Given records ▸
= = = = =

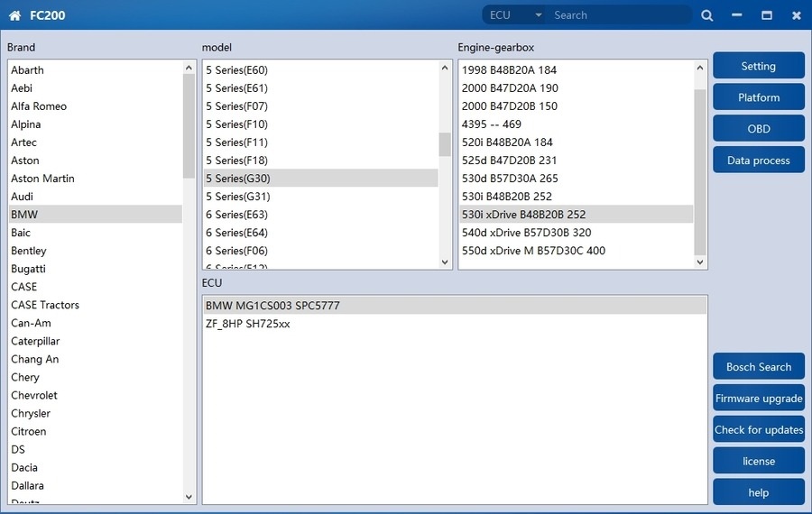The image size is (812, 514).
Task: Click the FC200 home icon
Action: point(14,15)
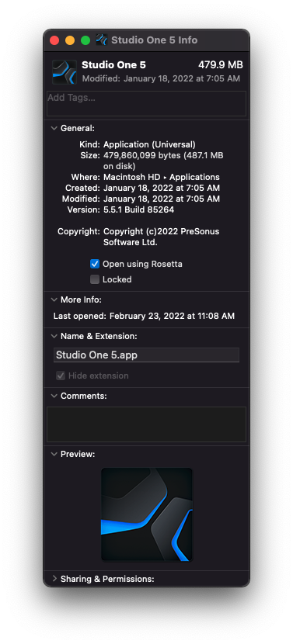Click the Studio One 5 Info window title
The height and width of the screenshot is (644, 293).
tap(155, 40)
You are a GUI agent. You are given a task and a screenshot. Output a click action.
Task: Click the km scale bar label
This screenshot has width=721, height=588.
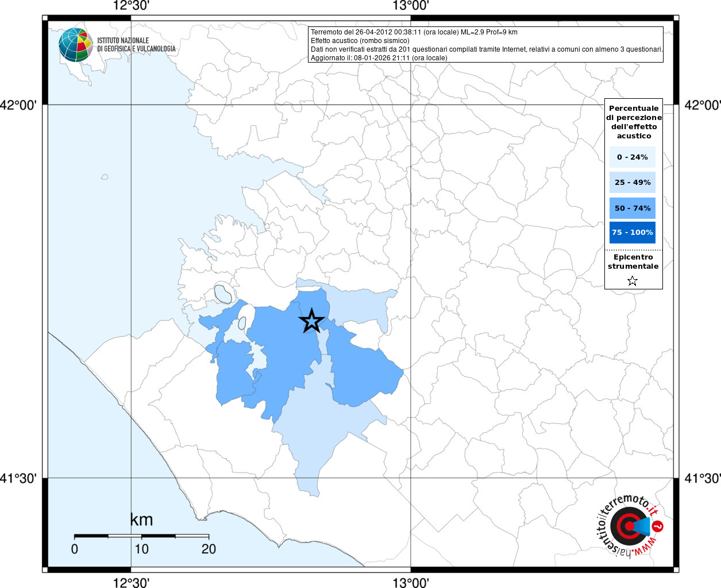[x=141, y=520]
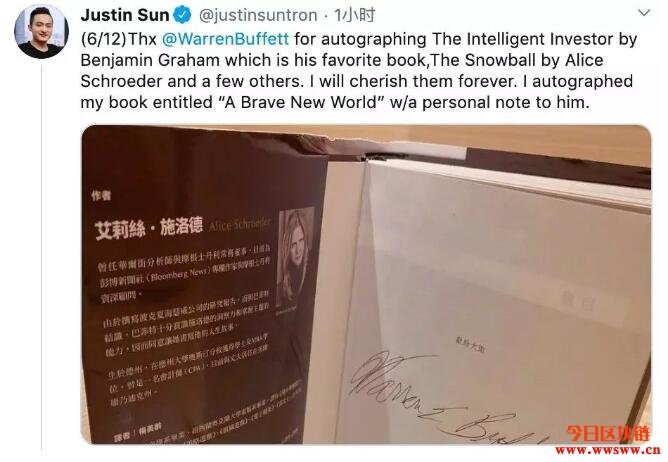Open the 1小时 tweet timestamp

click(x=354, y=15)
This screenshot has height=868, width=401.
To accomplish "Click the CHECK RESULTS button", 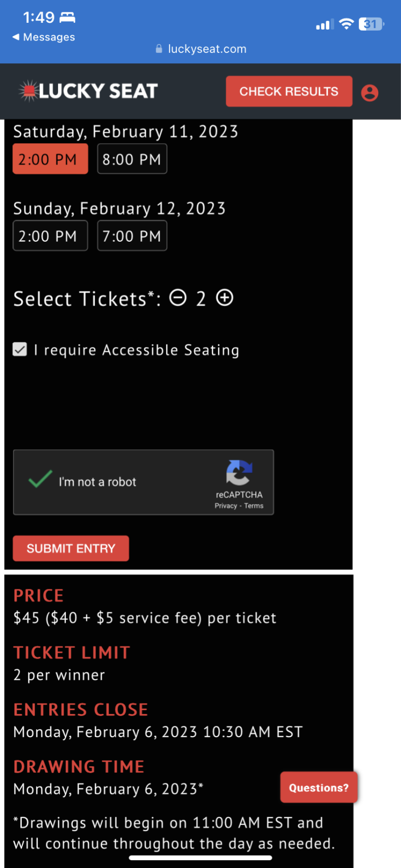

= = = = =

Exercise objective ▸ Above are the records; copy exactly the lines from the one with "You are a GUI" through the one with "This screenshot has height=868, width=401.", including both, and nothing more. Leave out pictures.

Answer section ▸
You are a GUI agent. You are given a task and a screenshot. Output a click action.
Task: Click the km scale bar label
This screenshot has width=721, height=588.
[x=141, y=520]
Open the 1小时 tweet timestamp

click(x=354, y=15)
This screenshot has height=868, width=401.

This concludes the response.